Fin des tarifs réglementés : la CRE dévoile le système qui succédera à l'offre transitoire

Pour succéder à l'offre transitoire proposée aux clients retardataires, les pouvoirs publics ont opté pour un système de répartition par lots entre les fournisseurs. Si le prix de ces offres sera significativement plus élevé, l'Etat devrait empocher l'essentiel de la plus-value.

Au 1er janvier 2016, la fin des tarifs réglementés de l’électricité et du gaz naturel1 a imposé aux entreprises de choisir une offre de marché. Pourtant, de nombreuses entreprises n’avaient pas procédé à ce changement à l'échéance et ont été basculées sur une offre plus chère de 5% par rapport au tarif réglementé. A caractère transitoire, cette offre ne sera valable que jusqu’au 31 juin prochain.

Pour enfin attirer l’attention de ces entreprises sur la nécessité de choisir une offre, les pouvoirs publics viennent en effet d’entériner le système qui remplacera l’offre transitoire passé ce délai. Ce système, formalisé dans un communiqué de presse de la CRE du 17 mars dernier, consistera à répartir les clients entre les fournisseurs selon un système d’enchères inversées.

Les clients seront intégrés dans des lots en fonction de leur zone géographique et de leur type de consommation (notamment en fonction du volume de consommation). Pour le client, le prix de l’énergie pourra être majoré de 30% maximum par rapport aux prix observés sur le marché.

Pour remporter les lots, les fournisseurs feront des propositions comportant la part qu’ils acceptent de reverser au compte de l’Etat. Pour chaque lot, la sélection des fournisseurs est donc réalisée sur le montant qu’ils acceptent de reverser à l’Etat pour chaque Mégawattheure vendu.

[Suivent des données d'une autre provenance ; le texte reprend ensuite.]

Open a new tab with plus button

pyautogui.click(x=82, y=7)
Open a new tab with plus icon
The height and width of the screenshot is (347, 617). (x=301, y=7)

Afin de favoriser la croissance des petits acteurs sur le marché, un fournisseur ne pourra pas acquérir plus de 15% du total des lots.

Les fournisseurs ont jusqu’au 29 avril 2016 pour envoyer leurs candidatures à la CRE.

1 Fin des tarifs jaunes et verts pour l’électricité, et des tarifs réglementés pour les consommations supérieures à 30 MWh pour le gaz naturel (150 MWh pour les copropriétés).